**EXERCISE DETAILS:**
Going line by line through the entries below, note each one with "will", then report how many there are and nothing else.

**EXTRACTED MATERIAL:**

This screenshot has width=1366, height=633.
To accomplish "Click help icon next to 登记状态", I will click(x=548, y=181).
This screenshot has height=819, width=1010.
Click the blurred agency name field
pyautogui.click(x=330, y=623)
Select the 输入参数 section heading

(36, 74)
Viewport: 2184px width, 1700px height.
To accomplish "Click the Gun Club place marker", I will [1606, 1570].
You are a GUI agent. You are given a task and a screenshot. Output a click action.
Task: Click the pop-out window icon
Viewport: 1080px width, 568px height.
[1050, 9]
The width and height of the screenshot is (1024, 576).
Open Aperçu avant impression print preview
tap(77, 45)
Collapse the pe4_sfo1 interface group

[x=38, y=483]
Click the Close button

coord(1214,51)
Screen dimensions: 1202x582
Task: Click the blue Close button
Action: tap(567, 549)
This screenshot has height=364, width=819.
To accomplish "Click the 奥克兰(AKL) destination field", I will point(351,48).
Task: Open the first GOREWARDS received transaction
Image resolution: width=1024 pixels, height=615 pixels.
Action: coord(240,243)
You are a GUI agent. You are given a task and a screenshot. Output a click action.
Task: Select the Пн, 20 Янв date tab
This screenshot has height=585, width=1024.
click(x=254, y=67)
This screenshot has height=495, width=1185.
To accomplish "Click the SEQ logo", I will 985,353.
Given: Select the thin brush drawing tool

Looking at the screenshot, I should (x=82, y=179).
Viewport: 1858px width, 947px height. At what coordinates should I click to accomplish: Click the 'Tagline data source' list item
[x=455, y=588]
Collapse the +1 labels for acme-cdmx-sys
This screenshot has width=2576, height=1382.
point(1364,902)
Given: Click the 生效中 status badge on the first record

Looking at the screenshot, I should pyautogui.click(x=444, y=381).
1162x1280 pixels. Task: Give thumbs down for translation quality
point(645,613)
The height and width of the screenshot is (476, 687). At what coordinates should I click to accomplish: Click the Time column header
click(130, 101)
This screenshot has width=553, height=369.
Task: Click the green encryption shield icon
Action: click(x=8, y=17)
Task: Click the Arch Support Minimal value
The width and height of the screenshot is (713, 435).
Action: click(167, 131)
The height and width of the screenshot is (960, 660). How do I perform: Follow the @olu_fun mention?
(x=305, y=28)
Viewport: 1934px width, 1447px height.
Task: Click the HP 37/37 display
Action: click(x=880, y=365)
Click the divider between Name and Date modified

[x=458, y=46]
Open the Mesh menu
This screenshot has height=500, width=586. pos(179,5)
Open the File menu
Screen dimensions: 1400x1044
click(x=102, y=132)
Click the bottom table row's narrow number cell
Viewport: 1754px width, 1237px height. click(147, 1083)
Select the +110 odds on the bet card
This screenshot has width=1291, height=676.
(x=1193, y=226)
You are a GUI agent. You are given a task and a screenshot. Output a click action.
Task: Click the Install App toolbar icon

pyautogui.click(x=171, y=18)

**RESPONSE BOX:**
4